WRITTEN INSTRUCTION: Arrange the data from the line containing "Click the 1.2K likes count" through the final line, both included, as a numbered list, leaving out blank lines.

PROVIDED DATA:

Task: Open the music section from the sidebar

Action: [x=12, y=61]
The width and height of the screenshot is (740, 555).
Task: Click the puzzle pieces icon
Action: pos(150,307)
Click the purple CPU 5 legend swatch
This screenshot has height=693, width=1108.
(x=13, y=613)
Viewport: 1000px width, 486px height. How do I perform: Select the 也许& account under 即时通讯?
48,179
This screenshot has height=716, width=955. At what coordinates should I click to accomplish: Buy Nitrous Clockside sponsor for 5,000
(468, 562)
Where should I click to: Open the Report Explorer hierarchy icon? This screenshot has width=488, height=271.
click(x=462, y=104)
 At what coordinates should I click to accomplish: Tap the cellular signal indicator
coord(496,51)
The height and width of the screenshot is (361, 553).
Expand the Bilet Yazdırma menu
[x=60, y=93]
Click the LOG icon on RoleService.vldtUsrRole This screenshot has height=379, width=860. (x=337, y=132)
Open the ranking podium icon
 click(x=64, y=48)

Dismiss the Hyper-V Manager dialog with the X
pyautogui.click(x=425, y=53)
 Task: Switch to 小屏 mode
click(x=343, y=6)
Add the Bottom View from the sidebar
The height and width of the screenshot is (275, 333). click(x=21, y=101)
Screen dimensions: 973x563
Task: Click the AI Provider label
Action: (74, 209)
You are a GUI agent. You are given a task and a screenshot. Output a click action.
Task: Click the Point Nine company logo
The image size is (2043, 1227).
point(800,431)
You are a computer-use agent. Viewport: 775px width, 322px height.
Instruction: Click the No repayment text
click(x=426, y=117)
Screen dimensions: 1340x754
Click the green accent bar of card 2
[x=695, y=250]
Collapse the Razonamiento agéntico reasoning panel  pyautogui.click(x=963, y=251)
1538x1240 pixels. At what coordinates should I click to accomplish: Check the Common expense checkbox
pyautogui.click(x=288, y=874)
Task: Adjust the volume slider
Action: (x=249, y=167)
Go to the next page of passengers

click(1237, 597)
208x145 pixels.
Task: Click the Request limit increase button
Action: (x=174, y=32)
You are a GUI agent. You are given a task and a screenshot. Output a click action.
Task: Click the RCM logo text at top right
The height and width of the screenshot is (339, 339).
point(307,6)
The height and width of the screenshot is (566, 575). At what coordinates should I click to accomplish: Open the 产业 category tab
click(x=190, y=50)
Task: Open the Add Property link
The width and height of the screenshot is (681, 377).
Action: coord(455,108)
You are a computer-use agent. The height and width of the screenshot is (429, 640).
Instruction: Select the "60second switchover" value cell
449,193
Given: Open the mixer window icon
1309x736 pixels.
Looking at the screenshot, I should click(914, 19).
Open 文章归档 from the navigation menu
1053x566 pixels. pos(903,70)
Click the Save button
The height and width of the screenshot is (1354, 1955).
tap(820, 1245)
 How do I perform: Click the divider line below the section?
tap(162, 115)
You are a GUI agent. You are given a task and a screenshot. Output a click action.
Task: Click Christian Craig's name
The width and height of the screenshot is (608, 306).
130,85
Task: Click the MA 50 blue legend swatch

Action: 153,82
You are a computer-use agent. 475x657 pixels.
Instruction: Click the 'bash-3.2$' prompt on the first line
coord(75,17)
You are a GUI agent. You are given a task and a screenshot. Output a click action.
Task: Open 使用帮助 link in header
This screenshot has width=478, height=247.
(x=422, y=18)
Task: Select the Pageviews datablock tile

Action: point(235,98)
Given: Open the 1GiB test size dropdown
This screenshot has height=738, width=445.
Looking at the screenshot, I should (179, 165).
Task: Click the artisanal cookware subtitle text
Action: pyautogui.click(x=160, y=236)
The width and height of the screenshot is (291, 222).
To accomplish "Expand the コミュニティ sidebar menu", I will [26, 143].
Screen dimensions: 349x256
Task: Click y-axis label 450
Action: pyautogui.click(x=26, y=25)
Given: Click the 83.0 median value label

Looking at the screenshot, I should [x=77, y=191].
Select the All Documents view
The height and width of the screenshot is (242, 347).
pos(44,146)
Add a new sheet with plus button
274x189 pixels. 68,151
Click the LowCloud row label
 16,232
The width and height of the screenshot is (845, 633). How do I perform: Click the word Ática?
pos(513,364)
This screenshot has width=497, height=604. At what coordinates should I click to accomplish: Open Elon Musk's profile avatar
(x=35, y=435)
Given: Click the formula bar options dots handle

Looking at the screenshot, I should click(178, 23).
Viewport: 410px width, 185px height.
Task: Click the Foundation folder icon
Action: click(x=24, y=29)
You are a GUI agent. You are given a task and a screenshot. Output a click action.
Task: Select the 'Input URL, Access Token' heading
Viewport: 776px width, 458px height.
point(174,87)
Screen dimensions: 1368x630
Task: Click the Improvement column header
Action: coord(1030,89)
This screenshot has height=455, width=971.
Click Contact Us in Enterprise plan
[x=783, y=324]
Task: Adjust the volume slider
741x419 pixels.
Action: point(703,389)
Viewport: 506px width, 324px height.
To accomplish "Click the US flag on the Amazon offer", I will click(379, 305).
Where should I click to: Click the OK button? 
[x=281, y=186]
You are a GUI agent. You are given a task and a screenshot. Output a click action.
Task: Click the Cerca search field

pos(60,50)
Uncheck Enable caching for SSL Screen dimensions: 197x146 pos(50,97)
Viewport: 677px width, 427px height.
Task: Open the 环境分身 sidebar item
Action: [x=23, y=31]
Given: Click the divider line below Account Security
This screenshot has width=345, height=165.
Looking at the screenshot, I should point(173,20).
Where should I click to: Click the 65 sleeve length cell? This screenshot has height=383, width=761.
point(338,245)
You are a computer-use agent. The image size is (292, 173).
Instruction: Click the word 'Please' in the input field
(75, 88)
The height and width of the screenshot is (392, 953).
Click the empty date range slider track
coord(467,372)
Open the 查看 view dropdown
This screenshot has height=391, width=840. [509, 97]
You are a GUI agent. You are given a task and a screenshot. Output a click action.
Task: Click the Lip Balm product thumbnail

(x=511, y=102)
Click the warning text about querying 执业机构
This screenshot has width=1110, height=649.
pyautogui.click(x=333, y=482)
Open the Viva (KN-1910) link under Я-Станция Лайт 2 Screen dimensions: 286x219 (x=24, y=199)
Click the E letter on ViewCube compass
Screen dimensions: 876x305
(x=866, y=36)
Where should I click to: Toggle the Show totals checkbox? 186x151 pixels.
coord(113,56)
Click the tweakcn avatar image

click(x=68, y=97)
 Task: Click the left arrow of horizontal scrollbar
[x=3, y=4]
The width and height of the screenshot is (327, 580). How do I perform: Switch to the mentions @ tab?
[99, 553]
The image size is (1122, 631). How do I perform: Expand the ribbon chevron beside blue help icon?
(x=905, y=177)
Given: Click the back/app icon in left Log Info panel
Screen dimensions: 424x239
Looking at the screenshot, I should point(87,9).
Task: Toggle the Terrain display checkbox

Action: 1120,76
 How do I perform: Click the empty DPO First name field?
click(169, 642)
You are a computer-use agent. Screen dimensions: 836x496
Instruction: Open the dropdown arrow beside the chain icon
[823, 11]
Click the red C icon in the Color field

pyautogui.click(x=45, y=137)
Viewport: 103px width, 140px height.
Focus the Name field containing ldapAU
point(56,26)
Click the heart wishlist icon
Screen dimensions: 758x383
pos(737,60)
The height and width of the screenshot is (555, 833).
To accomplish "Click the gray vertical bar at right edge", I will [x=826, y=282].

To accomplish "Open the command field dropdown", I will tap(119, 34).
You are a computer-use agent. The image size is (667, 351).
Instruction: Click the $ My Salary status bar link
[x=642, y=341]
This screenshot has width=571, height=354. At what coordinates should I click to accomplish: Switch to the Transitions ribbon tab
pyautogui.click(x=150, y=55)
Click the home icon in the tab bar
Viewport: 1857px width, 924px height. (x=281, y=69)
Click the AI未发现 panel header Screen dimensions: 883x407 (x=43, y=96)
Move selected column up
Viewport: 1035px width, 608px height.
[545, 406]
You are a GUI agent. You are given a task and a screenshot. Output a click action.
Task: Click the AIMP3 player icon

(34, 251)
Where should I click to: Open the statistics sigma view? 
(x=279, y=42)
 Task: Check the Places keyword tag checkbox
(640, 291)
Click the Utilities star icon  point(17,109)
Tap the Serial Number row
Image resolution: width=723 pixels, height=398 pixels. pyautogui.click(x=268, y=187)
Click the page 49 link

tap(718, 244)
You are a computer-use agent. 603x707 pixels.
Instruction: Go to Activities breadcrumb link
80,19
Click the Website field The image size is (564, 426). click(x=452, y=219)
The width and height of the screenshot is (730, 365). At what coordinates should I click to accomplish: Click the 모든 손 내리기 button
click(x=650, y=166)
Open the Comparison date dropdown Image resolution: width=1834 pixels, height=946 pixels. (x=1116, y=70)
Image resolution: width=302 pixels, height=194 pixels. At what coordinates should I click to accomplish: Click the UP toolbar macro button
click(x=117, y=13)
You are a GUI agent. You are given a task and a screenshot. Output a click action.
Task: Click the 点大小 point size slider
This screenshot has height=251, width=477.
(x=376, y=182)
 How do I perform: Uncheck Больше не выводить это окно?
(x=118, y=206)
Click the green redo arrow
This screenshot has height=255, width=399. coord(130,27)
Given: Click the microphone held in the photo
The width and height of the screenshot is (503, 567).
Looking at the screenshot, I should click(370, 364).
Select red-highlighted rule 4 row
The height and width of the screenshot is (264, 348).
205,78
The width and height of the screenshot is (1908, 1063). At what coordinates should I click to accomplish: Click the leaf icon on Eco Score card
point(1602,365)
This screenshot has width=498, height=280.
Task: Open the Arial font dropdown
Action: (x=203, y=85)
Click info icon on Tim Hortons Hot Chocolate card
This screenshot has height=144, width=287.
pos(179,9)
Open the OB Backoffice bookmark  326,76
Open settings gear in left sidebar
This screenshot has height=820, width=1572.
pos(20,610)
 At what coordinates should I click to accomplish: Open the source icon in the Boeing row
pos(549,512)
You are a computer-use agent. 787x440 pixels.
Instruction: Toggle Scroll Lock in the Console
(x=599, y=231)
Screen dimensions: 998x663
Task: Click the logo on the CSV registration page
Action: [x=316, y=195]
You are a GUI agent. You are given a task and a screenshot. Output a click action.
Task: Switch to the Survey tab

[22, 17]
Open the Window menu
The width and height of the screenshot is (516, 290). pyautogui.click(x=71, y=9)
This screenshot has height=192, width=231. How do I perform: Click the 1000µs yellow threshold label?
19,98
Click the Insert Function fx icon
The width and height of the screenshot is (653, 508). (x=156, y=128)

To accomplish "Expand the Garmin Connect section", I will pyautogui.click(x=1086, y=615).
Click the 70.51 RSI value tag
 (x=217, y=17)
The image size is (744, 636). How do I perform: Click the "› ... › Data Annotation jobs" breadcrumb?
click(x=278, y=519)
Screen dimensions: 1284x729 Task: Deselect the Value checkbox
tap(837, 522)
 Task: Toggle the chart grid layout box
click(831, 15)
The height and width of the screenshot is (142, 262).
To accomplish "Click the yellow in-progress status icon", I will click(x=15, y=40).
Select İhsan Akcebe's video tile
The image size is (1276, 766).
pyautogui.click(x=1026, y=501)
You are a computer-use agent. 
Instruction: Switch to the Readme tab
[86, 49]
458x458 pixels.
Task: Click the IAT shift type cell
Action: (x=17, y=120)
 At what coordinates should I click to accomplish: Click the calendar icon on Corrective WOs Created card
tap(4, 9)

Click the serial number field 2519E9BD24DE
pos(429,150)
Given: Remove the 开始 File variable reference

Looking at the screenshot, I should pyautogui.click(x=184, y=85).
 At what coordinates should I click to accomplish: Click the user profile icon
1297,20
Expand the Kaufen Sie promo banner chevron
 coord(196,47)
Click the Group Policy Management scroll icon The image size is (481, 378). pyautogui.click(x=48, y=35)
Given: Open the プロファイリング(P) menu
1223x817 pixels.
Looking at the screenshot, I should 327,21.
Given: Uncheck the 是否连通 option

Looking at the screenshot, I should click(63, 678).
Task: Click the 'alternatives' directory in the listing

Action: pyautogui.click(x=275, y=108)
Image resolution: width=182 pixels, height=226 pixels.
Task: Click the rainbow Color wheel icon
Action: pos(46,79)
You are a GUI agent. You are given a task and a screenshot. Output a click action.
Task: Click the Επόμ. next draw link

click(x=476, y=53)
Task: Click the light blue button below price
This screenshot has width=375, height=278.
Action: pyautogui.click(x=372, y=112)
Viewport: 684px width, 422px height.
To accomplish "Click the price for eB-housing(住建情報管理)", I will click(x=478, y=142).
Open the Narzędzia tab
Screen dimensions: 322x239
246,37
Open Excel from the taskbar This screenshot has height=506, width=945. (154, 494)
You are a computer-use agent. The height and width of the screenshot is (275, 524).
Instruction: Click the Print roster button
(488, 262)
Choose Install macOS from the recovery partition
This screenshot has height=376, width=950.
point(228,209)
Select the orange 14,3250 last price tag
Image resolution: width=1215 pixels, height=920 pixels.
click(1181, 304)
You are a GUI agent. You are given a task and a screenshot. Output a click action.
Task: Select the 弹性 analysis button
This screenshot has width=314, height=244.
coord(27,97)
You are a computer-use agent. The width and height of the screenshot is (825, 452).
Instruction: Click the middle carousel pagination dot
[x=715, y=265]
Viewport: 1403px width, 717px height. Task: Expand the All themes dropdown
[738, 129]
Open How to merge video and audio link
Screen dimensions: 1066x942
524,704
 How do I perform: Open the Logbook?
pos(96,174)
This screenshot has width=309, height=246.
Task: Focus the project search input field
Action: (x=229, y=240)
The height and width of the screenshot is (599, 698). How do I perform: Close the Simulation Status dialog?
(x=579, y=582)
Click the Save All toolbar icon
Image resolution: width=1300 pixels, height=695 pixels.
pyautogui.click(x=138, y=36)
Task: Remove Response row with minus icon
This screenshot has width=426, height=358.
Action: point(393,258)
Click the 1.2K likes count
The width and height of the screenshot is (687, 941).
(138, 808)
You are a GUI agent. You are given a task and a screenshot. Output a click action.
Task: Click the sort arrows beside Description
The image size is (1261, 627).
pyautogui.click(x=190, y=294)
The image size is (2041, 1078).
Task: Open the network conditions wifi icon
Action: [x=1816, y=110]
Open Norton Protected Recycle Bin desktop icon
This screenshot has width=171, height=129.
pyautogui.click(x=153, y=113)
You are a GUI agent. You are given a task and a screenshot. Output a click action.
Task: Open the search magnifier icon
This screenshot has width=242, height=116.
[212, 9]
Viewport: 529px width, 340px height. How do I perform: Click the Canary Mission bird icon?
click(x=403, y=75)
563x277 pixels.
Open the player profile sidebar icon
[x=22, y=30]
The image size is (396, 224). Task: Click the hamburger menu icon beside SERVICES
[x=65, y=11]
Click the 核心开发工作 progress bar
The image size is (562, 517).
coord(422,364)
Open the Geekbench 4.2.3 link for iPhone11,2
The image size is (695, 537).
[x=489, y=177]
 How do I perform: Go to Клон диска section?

EXERCISE RESPONSE:
1. Click the 1.2K likes count
2. The width and height of the screenshot is (687, 941).
3. (138, 808)
4. You are a GUI agent. You are given a task and a screenshot. Output a click action.
5. Task: Click the sort arrows beside Description
6. The image size is (1261, 627).
7. pyautogui.click(x=190, y=294)
8. The image size is (2041, 1078).
9. Task: Open the network conditions wifi icon
10. Action: [x=1816, y=110]
11. Open Norton Protected Recycle Bin desktop icon
12. This screenshot has width=171, height=129.
13. pyautogui.click(x=153, y=113)
14. You are a GUI agent. You are given a task and a screenshot. Output a click action.
15. Task: Open the search magnifier icon
16. This screenshot has width=242, height=116.
17. [212, 9]
18. Viewport: 529px width, 340px height. How do I perform: Click the Canary Mission bird icon?
19. click(x=403, y=75)
20. 563x277 pixels.
21. Open the player profile sidebar icon
22. [x=22, y=30]
23. The image size is (396, 224). Task: Click the hamburger menu icon beside SERVICES
24. [x=65, y=11]
25. Click the 核心开发工作 progress bar
26. The image size is (562, 517).
27. coord(422,364)
28. Open the Geekbench 4.2.3 link for iPhone11,2
29. The image size is (695, 537).
30. [x=489, y=177]
31.  How do I perform: Go to Клон диска section?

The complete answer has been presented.